SELECT Region, Year, MAX(avg_mortality_rate_under5)
FROM all_averages 
GROUP BY 1
ORDER BY 2

 * sqlite:///indicators.sqlite
Done.


Region,Year,MAX(avg_mortality_rate_under5)
East Asia & Pacific,1960,112.45714285714288
Europe & Central Asia,1960,51.6
Latin America & Caribbean,1960,152.17142857142858
North America,1960,31.35
Middle East & North Africa,1963,198.2133333333333
South Asia,1963,254.8714285714286
Sub-Saharan Africa,1964,244.6166666666667


For all regions, the years with highest mortality rate for children under 5 were in the 60s, which indicates that this issue has improved over time. Let's compare the values in 1960 to 2014.

In [14]:
%%sql

with avg_1960 as (
    SELECT Year, Region, AVG(Value) as avg_mortality_rate_under5_1960
FROM Indicators i
INNER JOIN Country c
ON i.CountryCode=c.CountryCode
AND IndicatorName='Mortality rate, under-5 (per 1,000)'
AND Year='1960' AND Region!=''
GROUP BY 1, 2
ORDER BY 3 DESC)
,

avg_2014 as (
    SELECT Year, Region, AVG(Value) as avg_mortality_rate_under5_2014
FROM Indicators i
INNER JOIN Country c
ON i.CountryCode=c.CountryCode
AND IndicatorName='Mortality rate, under-5 (per 1,000)'
AND Year='2014'
GROUP BY 1, 2
ORDER BY 3 DESC)

SELECT a.Region, avg_mortality_rate_under5_1960, avg_mortality_rate_under5_2014, avg_mortality_rate_under5_2014-avg_mortality_rate_under5_1960 as change
FROM avg_1960 a
LEFT JOIN avg_2014 b
ON a.Region=b.Region
ORDER BY 4 DESC



 * sqlite:///indicators.sqlite
Done.


Region,avg_mortality_rate_under5_1960,avg_mortality_rate_under5_2014,change
North America,31.35,5.85,-25.5
Europe & Central Asia,51.6,9.313725490196076,-42.28627450980392
East Asia & Pacific,112.45714285714288,25.66206896551724,-86.79507389162563
Latin America & Caribbean,152.17142857142858,19.67878787878788,-132.4926406926407
Sub-Saharan Africa,241.556,77.17083333333333,-164.3851666666667
Middle East & North Africa,190.13333333333333,18.990476190476198,-171.14285714285717
South Asia,240.42,44.6875,-195.7325


Comparing the earliest timepoint of the dataset to the most recent, we can see all regions have suffered a decrease in  mortality rate for children under 5. The regions of South Asia, Middle East & North Africa and Sub-Saharan Africa experienced the greatest reduction, nevertheless, they still display some of the highest values for this indicator in 2014.

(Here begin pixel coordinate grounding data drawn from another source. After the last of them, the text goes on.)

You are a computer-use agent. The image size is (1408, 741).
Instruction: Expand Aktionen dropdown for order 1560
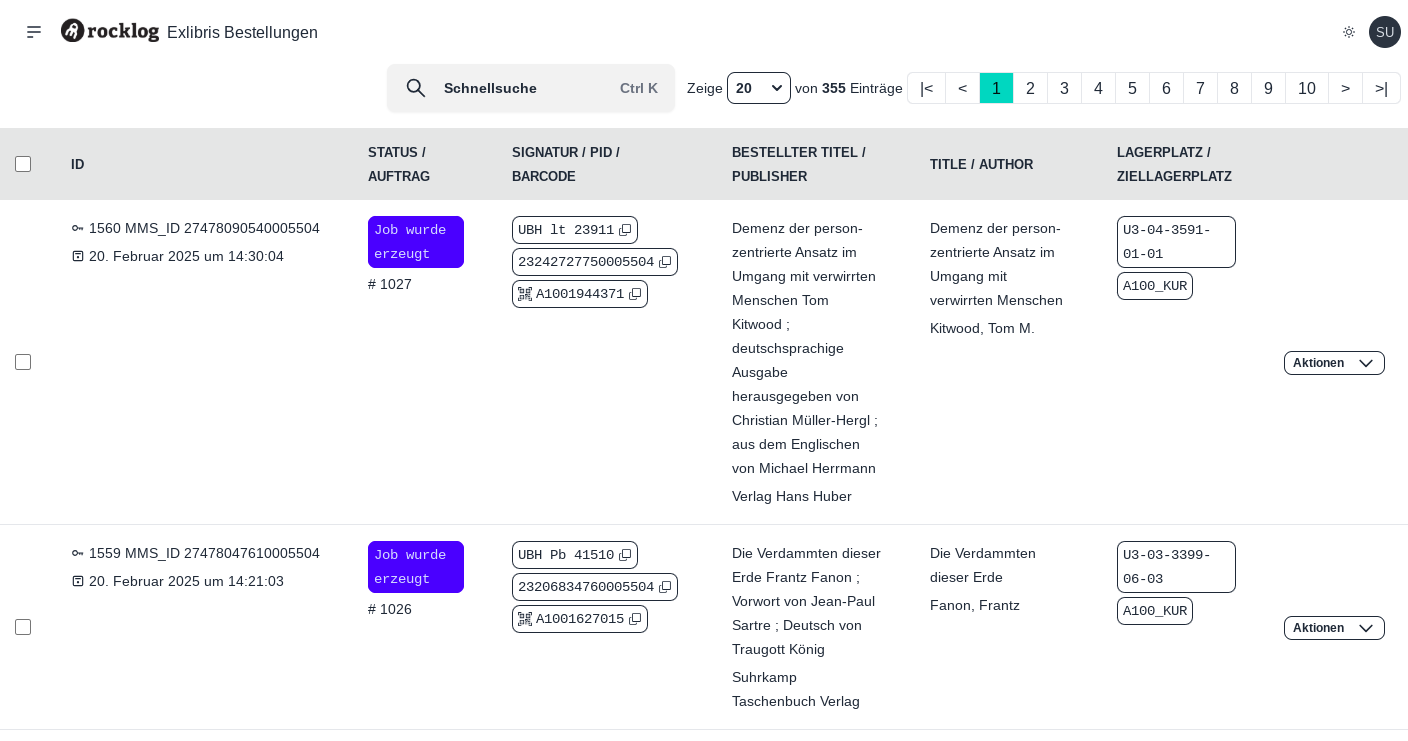[x=1334, y=363]
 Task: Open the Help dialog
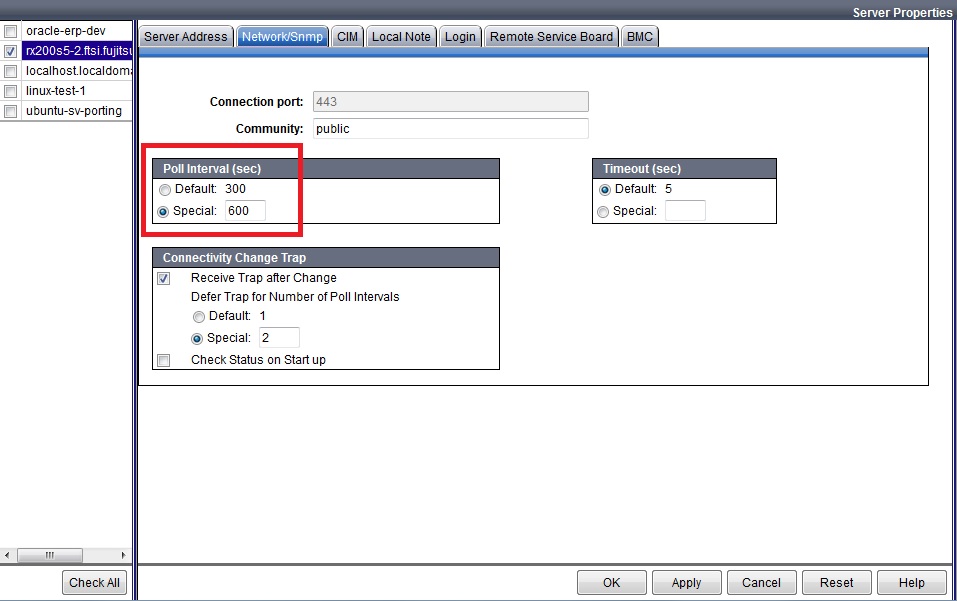pyautogui.click(x=911, y=582)
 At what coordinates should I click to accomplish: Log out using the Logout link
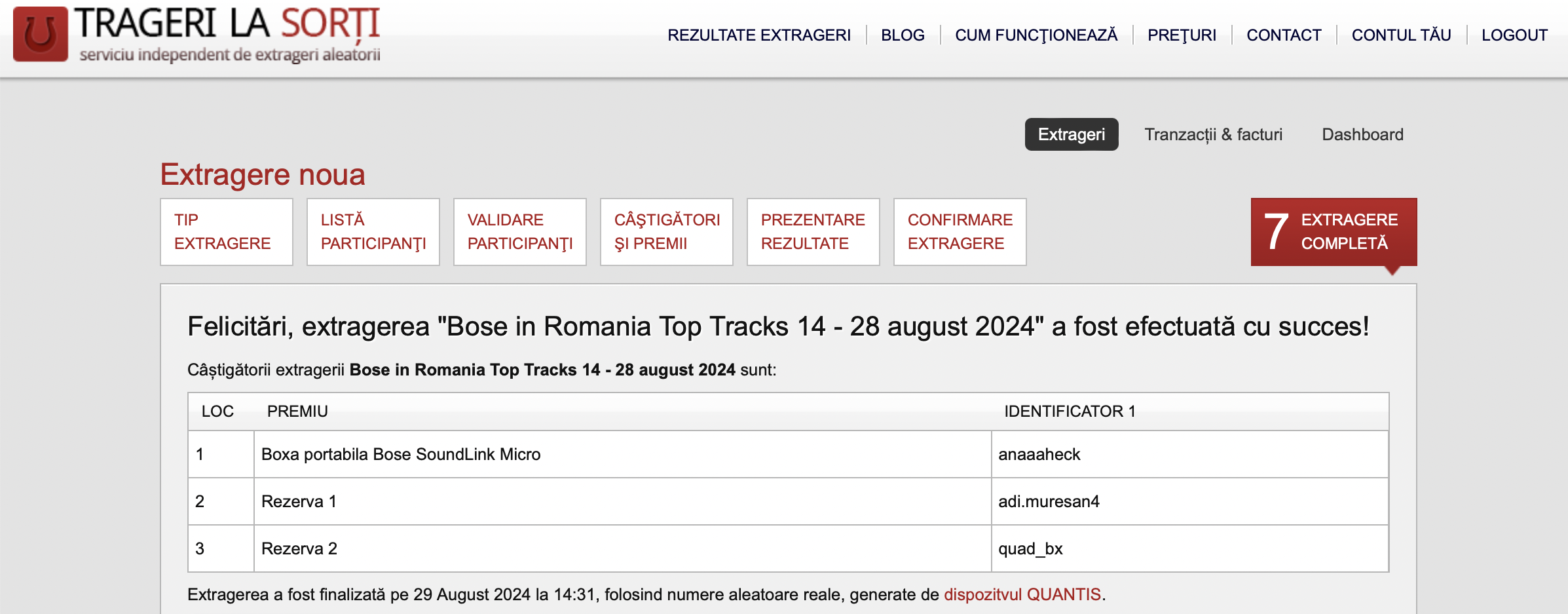pos(1514,35)
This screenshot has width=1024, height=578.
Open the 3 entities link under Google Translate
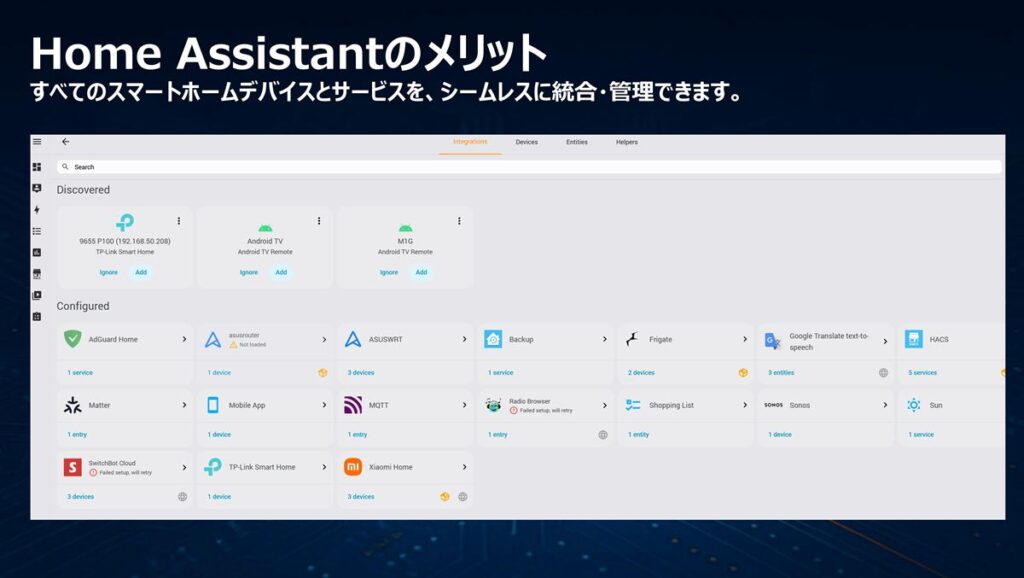[x=781, y=373]
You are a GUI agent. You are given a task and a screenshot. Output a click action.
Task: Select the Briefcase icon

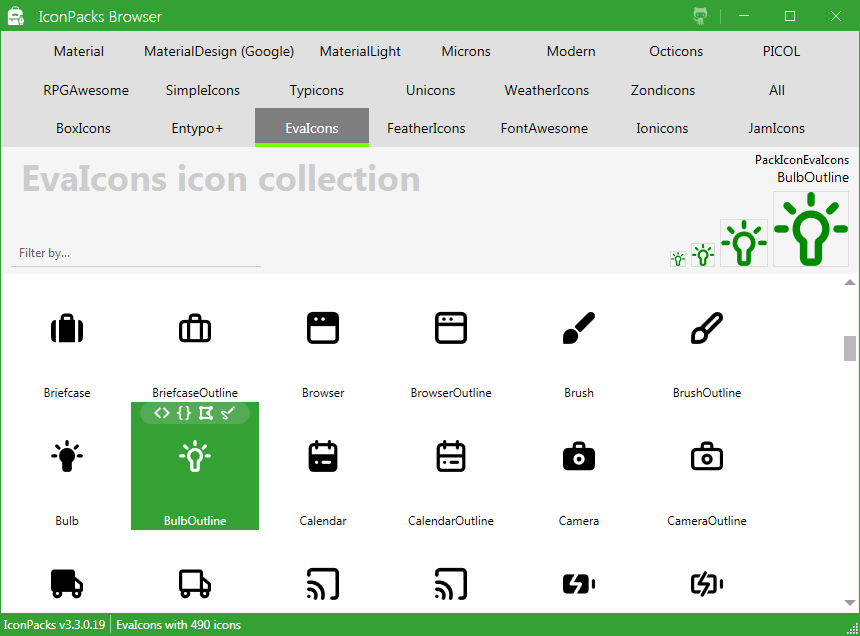point(67,328)
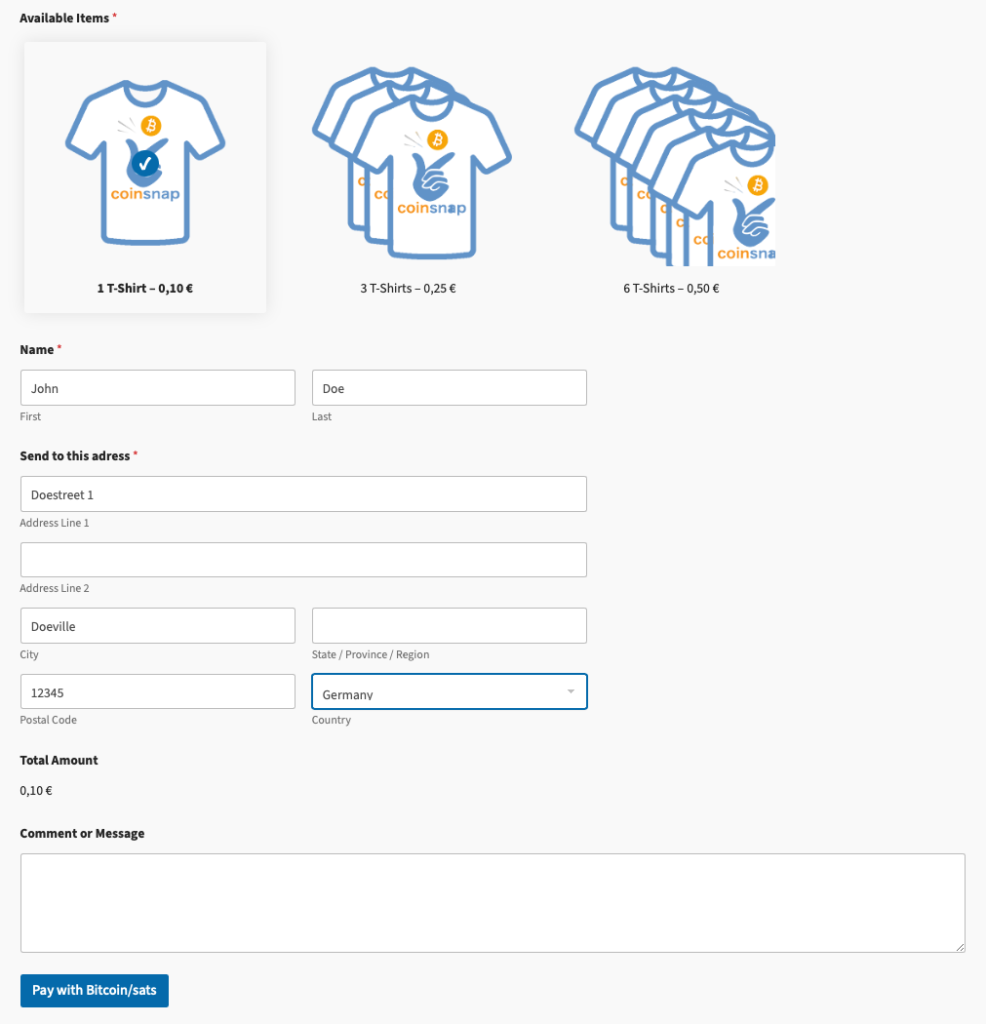Select the single T-shirt product image
Viewport: 986px width, 1024px height.
(x=145, y=165)
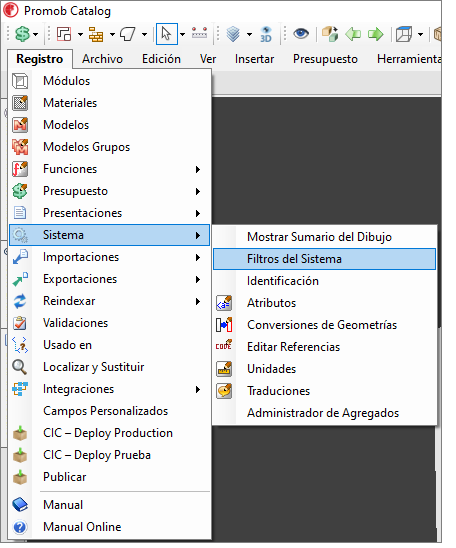Screen dimensions: 456x548
Task: Click CIC – Deploy Production item
Action: tap(110, 433)
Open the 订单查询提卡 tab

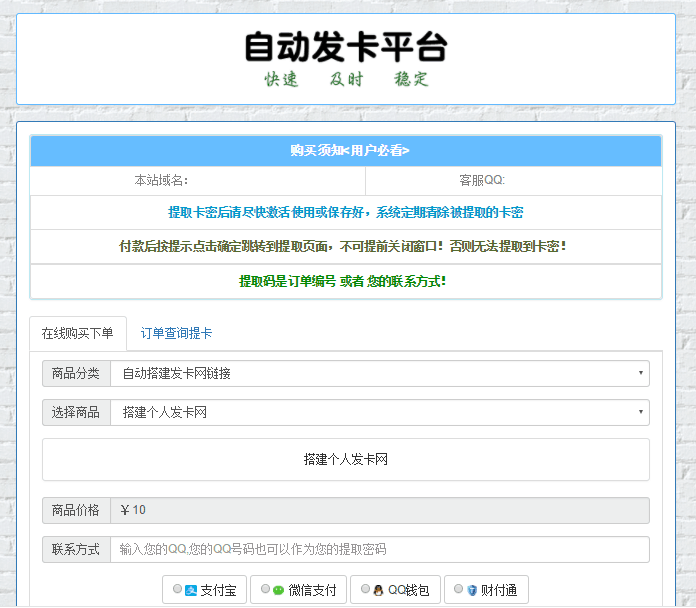tap(176, 334)
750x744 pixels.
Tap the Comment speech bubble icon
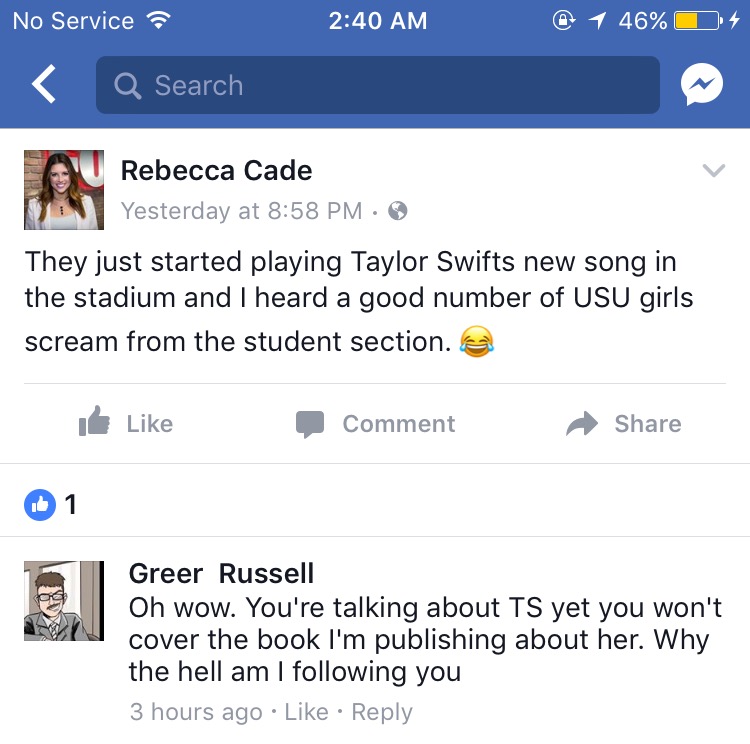310,424
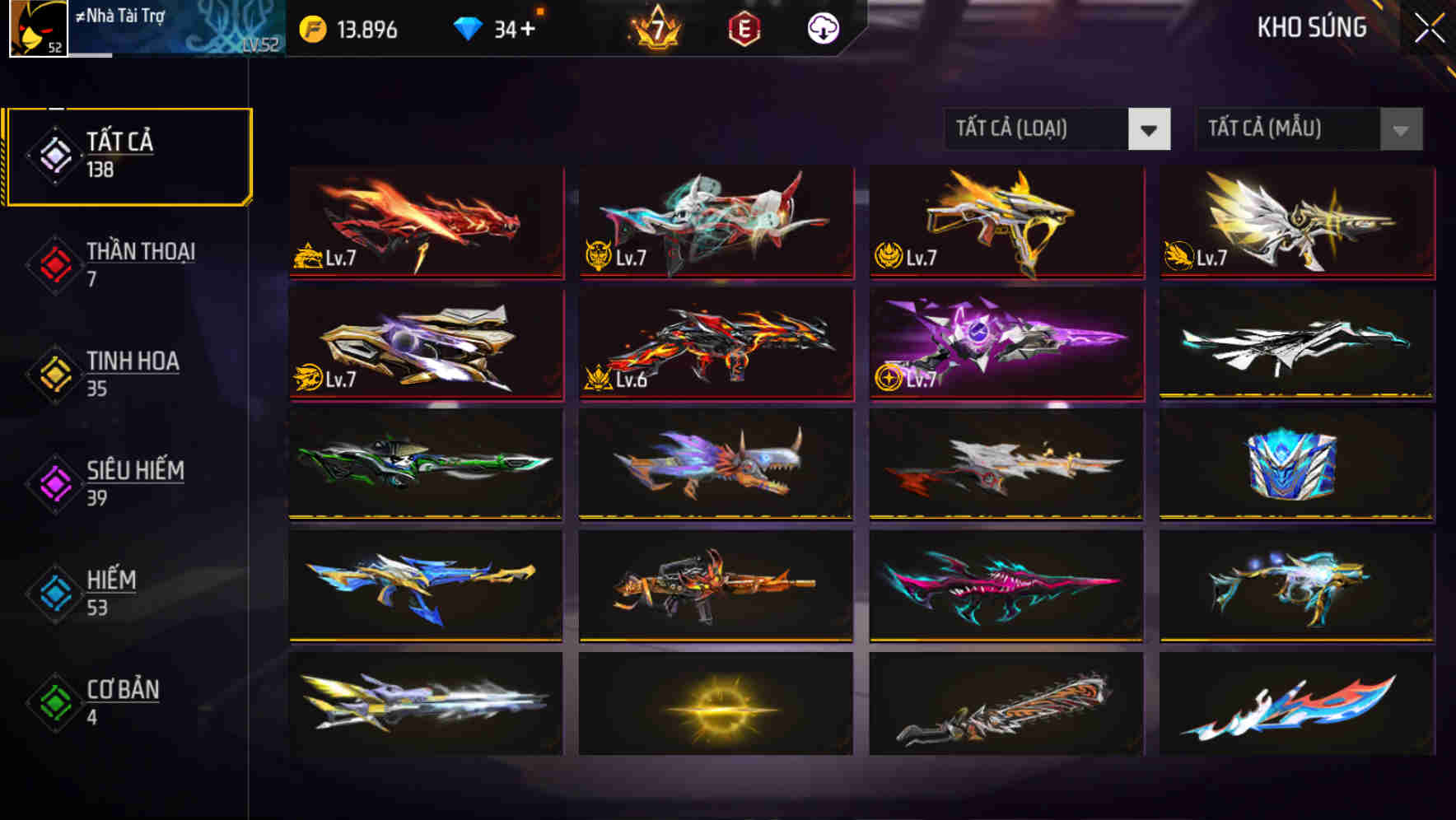1456x820 pixels.
Task: Select the Tất Cả 138 category
Action: (x=127, y=156)
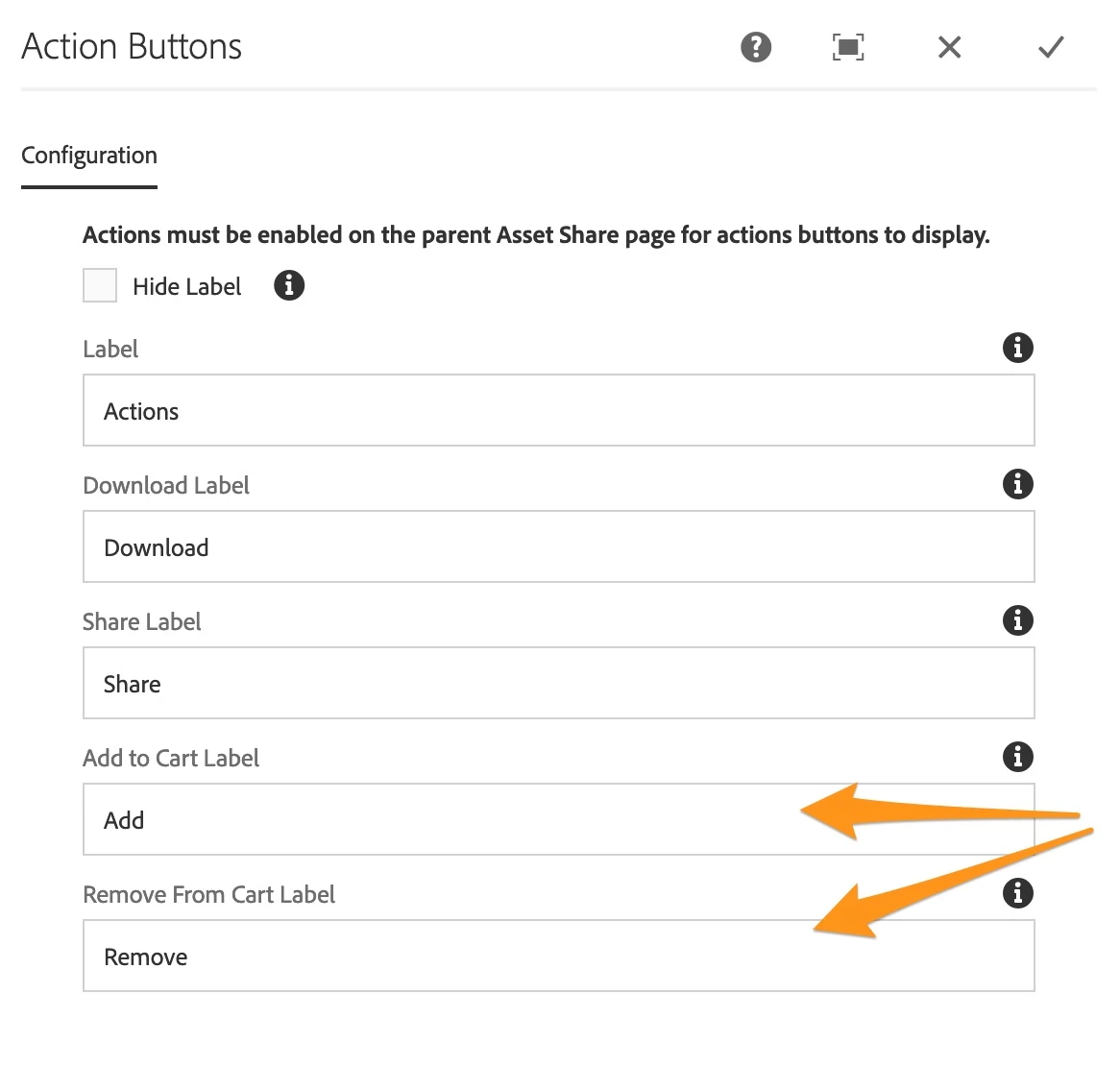The image size is (1120, 1066).
Task: Show info tooltip for Remove From Cart Label
Action: tap(1017, 893)
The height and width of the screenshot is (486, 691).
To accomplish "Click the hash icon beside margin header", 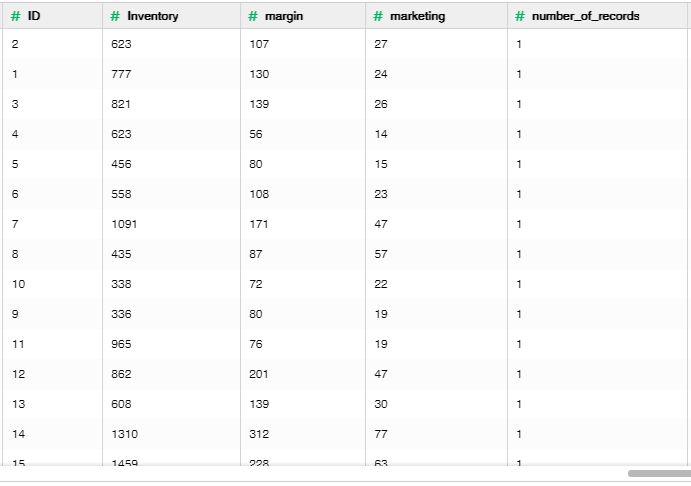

Even though annual % of population growth **decreased** from 1960 to 2014 for all regions except Sub-Saharan Africa, the mortality rate for children under 5 for **did not increase** in that same period.

This is not surprising. Mortality under 5 is one of many factors that influence population size and we cannot expect for it to solely account for population growth variation over the years.